No estamos solos en el mundo: lecciones desde el «93» de Paris

El hospital Avicenne de Bobigny (Paris)

El principal hospital de Bobigny, municipio de la periferia norte-este de Paris, en el departamento Seine-Saint Denis (el «93«), se llama Avicenne, del nombre latinizado del filósofo y médico musulmán Ibn Sina. Casi 1000 años antes del nascimiento del psicoanálisis, Ibn Sina había elaborado una «técnica de la influencia» verbal para curar los disturbios psíquicos. No es de estrañar que en un departamento como éste, en qué los inmigrantes llegan a la quinta generación y constituyen el 30, 40 por ciento de la población (como en Aubervilliers, en La Corneuve, en Bobigny misma), haya nacido una técnica de psicoterapia que, a partir del tratamento de familias migrantes, ha llegado a dar la vuelta y a socavar los cimientos de la psicología y de la epistemología occidental. Se trata de la etnopsiquiatría, o etnopsicoanálisis, elaborada entre los 80 y 90 por Tobie Nathan a partir de su consulta pública en el hospital Avicenne.

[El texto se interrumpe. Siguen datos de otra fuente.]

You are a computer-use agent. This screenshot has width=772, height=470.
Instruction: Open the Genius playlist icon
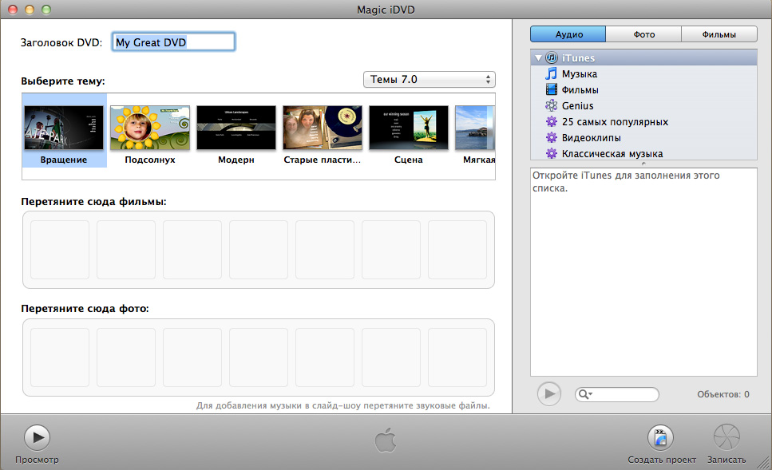[551, 106]
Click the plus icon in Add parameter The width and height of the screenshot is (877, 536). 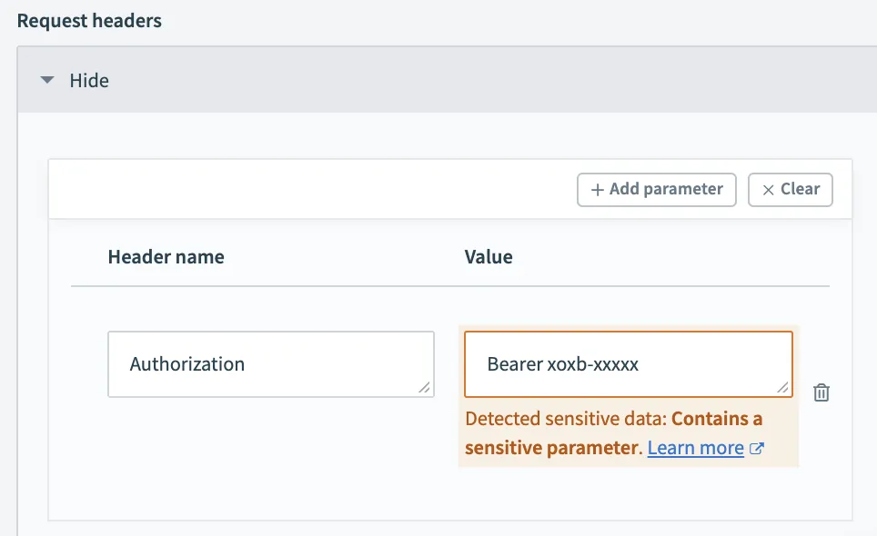tap(598, 190)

Georges Dévereux, antropólogo y psicoanalista (1908-1985)

Hoy, en el Centre Georges Dévereux, fundado por Nathan en la Universidad Paris VIII (hasta el año pasado, en el mismo Seine-Saint Denis), trabajan psicoterapéutas, filósofos, curanderos, babalaos, maîtres-des-secrets de un sinnúmero de procedencias y «afiliaciones», reunidos en la apasionante tarea de construir una nueva «técnica de la influencia» que sepa enfrentarse de forma descolonizada y no etnocéntrica a la complejidad de este mundo: en el cual ya sabemos bien que «no estamos solos» (Nathan, 2001).